- Haidamatske Location in Kirovohrad Oblast Haidamatske Location in Ukraine
- Coordinates: 48°47′53″N 32°24′26″E﻿ / ﻿48.79806°N 32.40722°E
- Country: Ukraine
- Oblast: Kirovohrad Oblast
- Raion: Kropyvnytskyi Raion
- Hromada: Oleksandrivka settlement hromada

Population (2022)
- • Total: 1,112
- Time zone: UTC+2 (EET)
- • Summer (DST): UTC+3 (EEST)

= Haidamatske, Kirovohrad Oblast =

Rural locality in Kirovohrad Oblast, Ukraine

Haidamatske (Гайдамацьке; Гайдамацкое) is a rural settlement in Kropyvnytskyi Raion of Kirovohrad Oblast in Ukraine. It is located on the right bank of the Inhulets, a right tributary of the Dnieper. Haidamatske belongs to Oleksandrivka settlement hromada, one of the hromadas of Ukraine.
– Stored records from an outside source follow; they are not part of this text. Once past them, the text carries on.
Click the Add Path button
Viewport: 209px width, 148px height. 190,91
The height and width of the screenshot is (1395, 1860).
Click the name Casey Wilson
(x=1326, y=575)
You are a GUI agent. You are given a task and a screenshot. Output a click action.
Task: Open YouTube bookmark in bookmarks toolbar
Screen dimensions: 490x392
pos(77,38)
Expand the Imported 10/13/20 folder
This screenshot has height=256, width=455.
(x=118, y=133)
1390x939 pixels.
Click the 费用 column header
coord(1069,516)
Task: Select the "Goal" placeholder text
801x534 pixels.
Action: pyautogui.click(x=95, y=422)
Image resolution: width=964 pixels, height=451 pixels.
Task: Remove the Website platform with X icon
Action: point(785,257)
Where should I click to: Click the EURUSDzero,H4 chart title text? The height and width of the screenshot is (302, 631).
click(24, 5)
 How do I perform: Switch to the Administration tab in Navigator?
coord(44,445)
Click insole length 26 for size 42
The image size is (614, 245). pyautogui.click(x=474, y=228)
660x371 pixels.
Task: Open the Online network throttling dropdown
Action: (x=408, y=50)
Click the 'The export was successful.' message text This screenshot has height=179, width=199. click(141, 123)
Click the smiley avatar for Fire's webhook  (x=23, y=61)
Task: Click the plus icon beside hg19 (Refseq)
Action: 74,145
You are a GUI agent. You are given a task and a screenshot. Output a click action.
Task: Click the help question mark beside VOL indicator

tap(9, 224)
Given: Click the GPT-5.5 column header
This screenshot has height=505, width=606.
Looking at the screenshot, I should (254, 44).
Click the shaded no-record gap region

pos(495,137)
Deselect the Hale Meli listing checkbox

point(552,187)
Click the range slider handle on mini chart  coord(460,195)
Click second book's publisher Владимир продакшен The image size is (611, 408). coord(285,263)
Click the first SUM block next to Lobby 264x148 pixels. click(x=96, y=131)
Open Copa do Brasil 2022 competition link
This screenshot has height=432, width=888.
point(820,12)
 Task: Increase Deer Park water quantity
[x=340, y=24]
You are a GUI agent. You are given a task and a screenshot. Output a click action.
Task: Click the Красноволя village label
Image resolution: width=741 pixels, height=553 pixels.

Population:

==History==
Until 18 July 2020, Yelyzavethradka belonged to Oleksandrivka Raion. The raion was abolished in July 2020 as part of the administrative reform of Ukraine, which reduced the number of raions of Kirovohrad Oblast to four. The area of Oleksandrivka Raion was merged into Kropyvnytskyi Raion.

Until 26 January 2024, Yelyzavethradka was designated urban-type settlement. On this day, a new law entered into force which abolished this status, and Yelyzavethradka became a rural settlement.

On 20 September 2024 the Verkhovna Rada renamed Yelyzavethradka to Haidamatske calling it “decommunization”.

==Economy==
===Transportation===
The closest railway station, about 1 km east of the settlement, is Yehradivka. It is located on the railway connecting Smila and Znamianka. There is some passenger traffic.

The settlement has access to Highway H01 connecting Kyiv and Znamianka with further connections to Dnipro, Kryvyi Rih, and Kropyvnytskyi.